Omdat het beroep gegrond is moet verweerder het griffierecht aan eiser vergoeden en krijgt eiser ook een vergoeding voor zijn proceskosten. Verweerder moet deze vergoeding betalen. Deze vergoeding bedraagt € 437,50 omdat de gemachtigde van eiser een beroepschrift heeft ingediend en de zaak alleen gaat over de vraag of de beslistermijn is overschreden. Verder zijn er geen kosten gemaakt die vergoed kunnen worden. De rechtbank ziet, anders dan de rechtbank Midden-Nederland, [6] geen aanleiding om in afwijking van de hoogste bestuursrechters [7] een lagere wegingsfactor (0,25 in plaats van 0,5), zoals verzocht door verweerder, toe te passen.
Beslissing
De rechtbank:
  • verklaart het beroep gegrond;
  • vernietigt het, met een besluit gelijk te stellen, niet tijdig nemen van een besluit;
  • draagt verweerder op binnen negen weken na de dag van verzending van deze uitspraak een vooraankondiging aan eiser te verzenden;
  • draagt verweerder op binnen twee weken na ontvangst van de zienswijze of nadat de termijn van zes weken voor het indienen van de zienswijze ongebruikt is verstreken een besluit op de aanvraag aan eiser bekend te maken;
- bepaalt dat verweerder aan eiser een dwangsom van € 100,- per dag moet betalen op het moment dat hij (een van) de hiervoor genoemde termijnen overschrijdt, met een maximum van € 15.000,-;
  • veroordeelt verweerder tot betaling van € 437,50 aan proceskosten aan eiser;
  • bepaalt dat verweerder het griffierecht van € 51,- aan eiser moet vergoeden.

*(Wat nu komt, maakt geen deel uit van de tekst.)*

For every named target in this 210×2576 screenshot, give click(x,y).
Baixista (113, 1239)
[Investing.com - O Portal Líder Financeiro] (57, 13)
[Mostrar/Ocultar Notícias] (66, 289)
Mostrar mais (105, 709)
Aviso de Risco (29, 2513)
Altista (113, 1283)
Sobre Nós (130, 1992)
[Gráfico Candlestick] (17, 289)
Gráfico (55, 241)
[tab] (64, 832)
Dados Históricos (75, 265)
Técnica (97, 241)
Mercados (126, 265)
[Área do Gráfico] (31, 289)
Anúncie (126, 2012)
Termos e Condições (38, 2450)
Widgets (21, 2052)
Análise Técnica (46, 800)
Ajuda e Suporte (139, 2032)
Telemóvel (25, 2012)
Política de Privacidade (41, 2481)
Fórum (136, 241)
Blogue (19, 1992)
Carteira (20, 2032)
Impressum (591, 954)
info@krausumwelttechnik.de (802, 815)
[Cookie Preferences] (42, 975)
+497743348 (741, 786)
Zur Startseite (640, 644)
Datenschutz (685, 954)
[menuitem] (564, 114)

Deze uitspraak is gedaan door mr. S.A.M.L. van de Sande, rechter, in aanwezigheid van C.J.M. Hendrickx, griffier, op 15 maart 2024 en openbaar gemaakt door middel van geanonimiseerde publicatie op www.rechtspraak.nl.
griffier
rechter
Een afschrift van deze uitspraak is verzonden aan partijen op:

Informatie over verzet

Als partijen het niet eens zijn met deze uitspraak, kunnen zij een verzetschrift sturen naar de rechtbank waarin zij uitleggen waarom zij het niet eens zijn met deze uitspraak. Het verzetschrift moet worden ingediend binnen zes weken na de dag waarop deze uitspraak is verzonden. Als partijen graag een zitting willen om het verzetschrift toe te lichten, moeten zij dit in het verzetschrift vermelden.

Voetnoten

1.Dit staat (onder andere) in artikel 6:12 van de Awb.

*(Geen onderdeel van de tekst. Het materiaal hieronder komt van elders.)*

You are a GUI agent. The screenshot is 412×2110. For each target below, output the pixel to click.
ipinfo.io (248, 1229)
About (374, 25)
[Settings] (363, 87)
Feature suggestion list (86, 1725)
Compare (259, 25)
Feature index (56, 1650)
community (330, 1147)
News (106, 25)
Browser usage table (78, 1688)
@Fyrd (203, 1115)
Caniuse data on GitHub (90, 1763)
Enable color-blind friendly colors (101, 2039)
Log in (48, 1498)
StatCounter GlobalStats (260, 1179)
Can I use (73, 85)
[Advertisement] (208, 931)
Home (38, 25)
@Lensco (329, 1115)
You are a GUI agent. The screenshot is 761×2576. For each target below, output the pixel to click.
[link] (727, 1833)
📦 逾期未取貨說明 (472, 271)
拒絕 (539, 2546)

2.Artikel 6.2, eerste lid, van de Wet hersteloperatie toeslagen, voorheen artikel 49, negende lid, van de Algemene wet inkomensafhankelijke regelingen.

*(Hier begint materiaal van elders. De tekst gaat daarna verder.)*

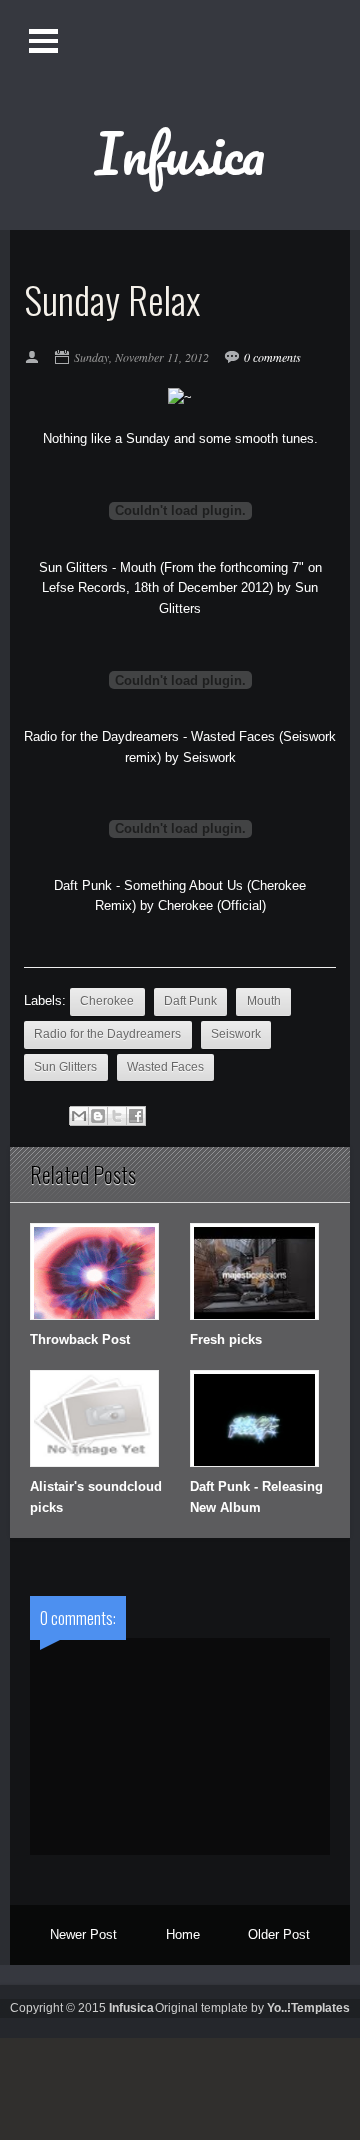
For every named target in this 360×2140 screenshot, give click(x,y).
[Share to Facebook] (136, 1116)
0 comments (272, 357)
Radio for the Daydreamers (107, 1034)
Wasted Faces (165, 1067)
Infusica (180, 153)
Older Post (279, 1934)
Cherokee (107, 1001)
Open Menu (45, 40)
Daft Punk (190, 1001)
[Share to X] (117, 1116)
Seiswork (209, 757)
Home (183, 1934)
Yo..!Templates (308, 2008)
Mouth (264, 1001)
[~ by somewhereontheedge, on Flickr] (180, 397)
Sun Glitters (65, 1067)
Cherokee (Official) (212, 905)
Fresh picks (226, 1339)
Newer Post (83, 1934)
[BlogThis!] (98, 1116)
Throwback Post (80, 1339)
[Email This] (79, 1116)
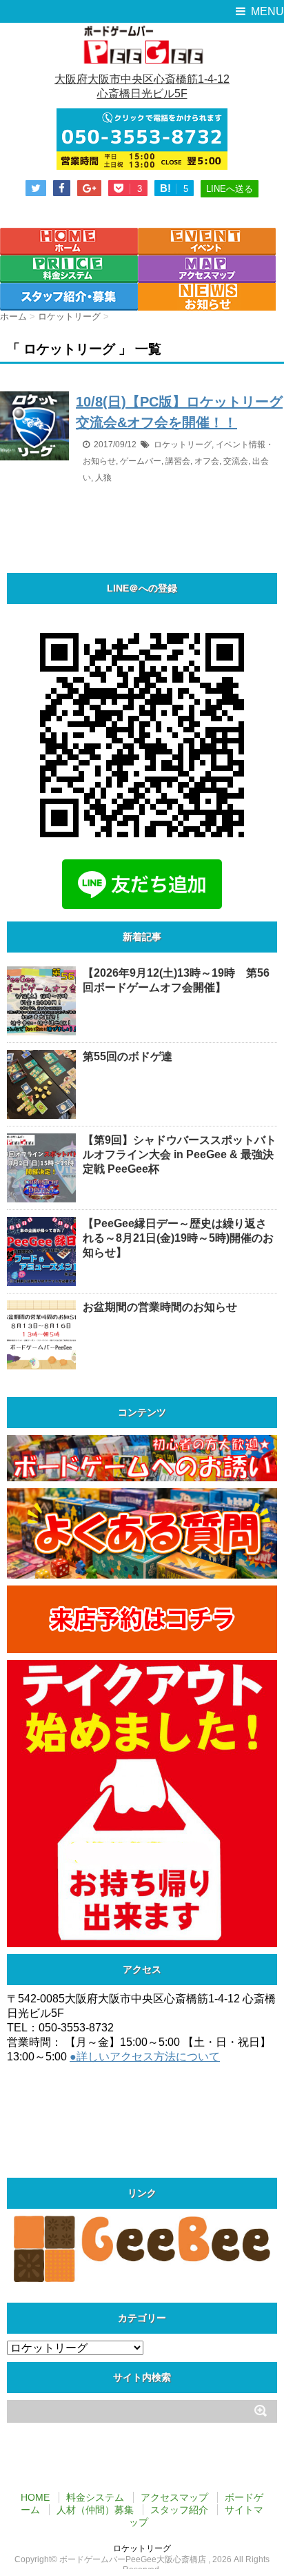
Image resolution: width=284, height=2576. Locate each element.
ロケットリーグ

5.Artikel 6.7, eerste lid, van de Wet hersteloperatie toeslagen.
6.Uitspraak van 4 september 2023, ECLI:NL:RBMNE:2023:4482.
7.Uitspraak van de Centrale Raad van Beroep van 26 juli 2018, ECLI:NL:CRVB:2018:2288 en de uitspraak van de Afdeling bestuursrechtspraak van de Raad van State van 23 augustus 2023, ECLI:NL:RVS:2023:3209 waarin uit de toegekende proceskostenvergoeding blijkt dat een wegingsfactor van 0,5 is toegepast.